Rheologic controls on the depth dependence of megathrust earthquakes

The various slip behaviors of the subduction megathrust fault, including deadly megathrust earthquakes, are depth-dependent. Yet, we do not know what causes this depth dependence, in part due to variability between subduction zone thermal structures and lithological inputs. Here, we investigate controls on the nucleation depths of great earthquakes (Mw ≳ 8) and the deeper extent of seismogenesis. To do so, we create rheologic strength envelopes for six subduction zones using published constitutive relations for subducting lithologies and regional thermal models. We then compare the strength envelopes to local plate interface earthquake depths. Our synthesis shows that subducted sediments undergo a transition from frictional to predominantly viscous deformation near 300 ± 60 ° C a transition that correlates with the maximum nucleation depths of great earthquakes at 20 to 30 km.

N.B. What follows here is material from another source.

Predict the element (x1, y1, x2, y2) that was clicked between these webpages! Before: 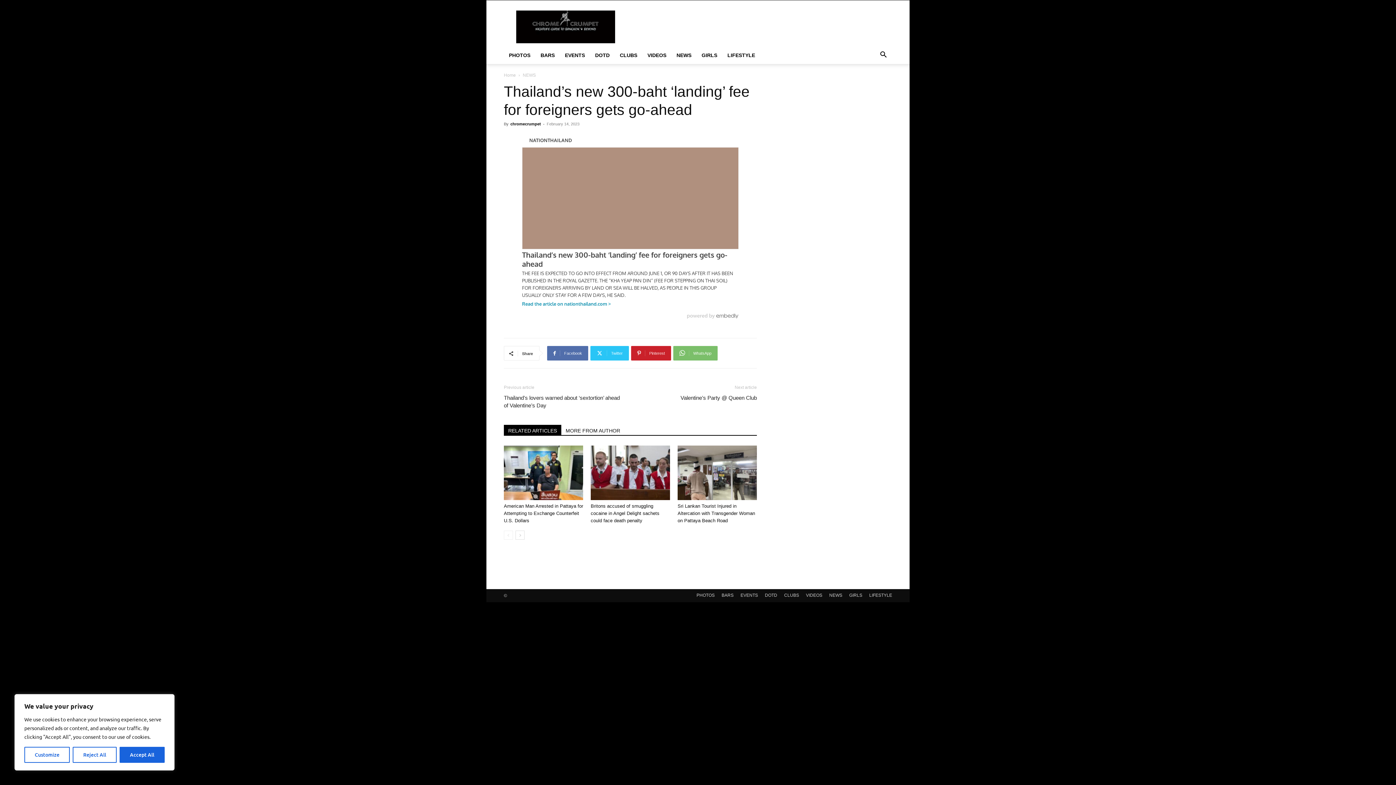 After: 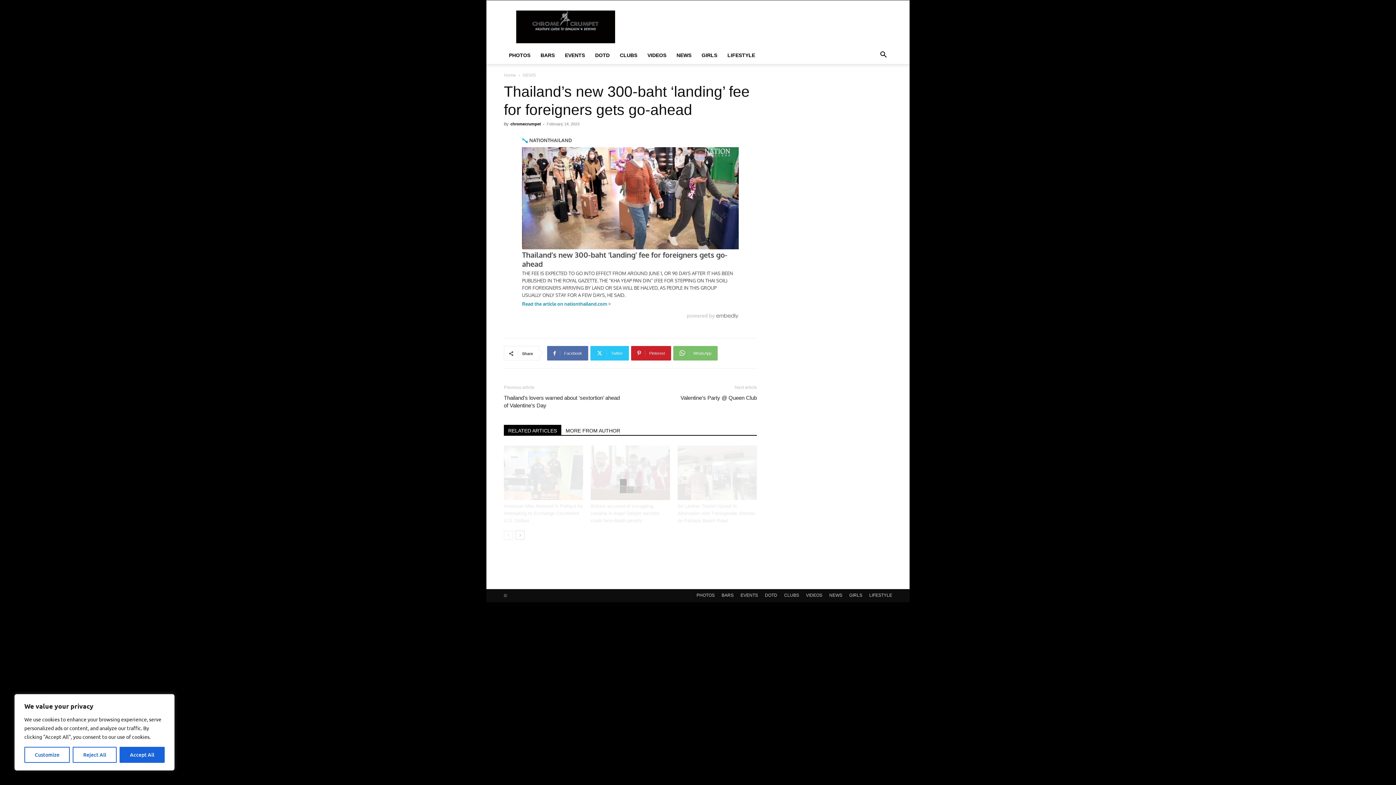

However, smaller plate interface earthquakes ( 5 ≤ Mw < 8) continue to nucleate below this depth, and the maximum earthquake size decreases until the base of the seismogenic zone at 40 to 60 km depth and ∼ 500 °C. We evaluate potential causes of seismicity below the onset of viscous deformation in these now metasediments, and conclude that the presence of lithologic heterogeneities that are loaded to frictional failure by viscously deforming metasediments is most plausible. Thus, we propose that great earthquakes can nucleate and grow into large events where all lithologies are frictional. However, the base of the seismogenic zone is deeper than the onset of viscous deformation in metasediments, which limits the growth of earthquakes into large events, and here seismicity reflects the existence and size of heterogeneity along the plate interface.